Tram stop in Dublin, Ireland

Ballyogan Wood (Coill Bhaile Ógain) is a stop on the green line of the Luas light-rail tram system in Dún Laoghaire–Rathdown, County Dublin, Ireland. The stop provides access to the nearby residential area of Ballyogan, as well as providing access to the nearby Carrickmines Park.

==History==
The stop opened in 2010 as a stop on the extension of the Green Line south from Sandyford to Brides Glen.

==Services==

On average, trams run every 10–15 minutes. Southbound trams all go to Brides Glen. Most trams travelling north continue to the northern terminus at Broombridge, but some terminate at Parnell.

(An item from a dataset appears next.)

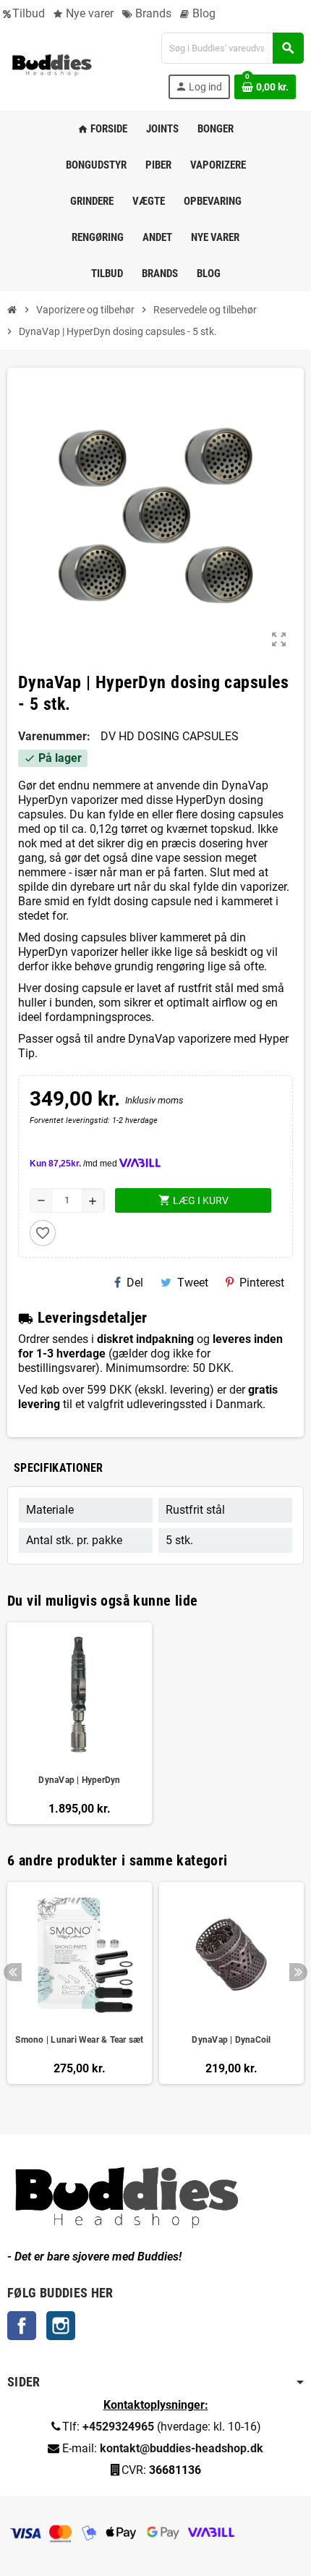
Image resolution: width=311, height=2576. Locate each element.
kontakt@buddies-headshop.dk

| Preceding station |  | Luas |  | Following station |
|---|---|---|---|---|
| Leopardstown Valley towards Parnell or Broombridge |  | Green Line |  | Carrickmines towards Brides Glen |

==Location and access==
The stop is located at the side of Ballyogan Road and has edge platforms. To the north of the stop, trams continue along a section of reserved track at the side of Ballyogan Road on their way to Broombridge railway station. To the south, they turn to the left, crossing the M50 motorway on a bridge and re-joining the old Harcourt Street railway alignment before continuing to Brides Glen.

==Onward transport==
The stop is served by Go-Ahead Ireland route L27. It connects the stop to Carrickmines village and Cabinteely, as well as to further destinations such as Monkstown and Dún Laoghaire.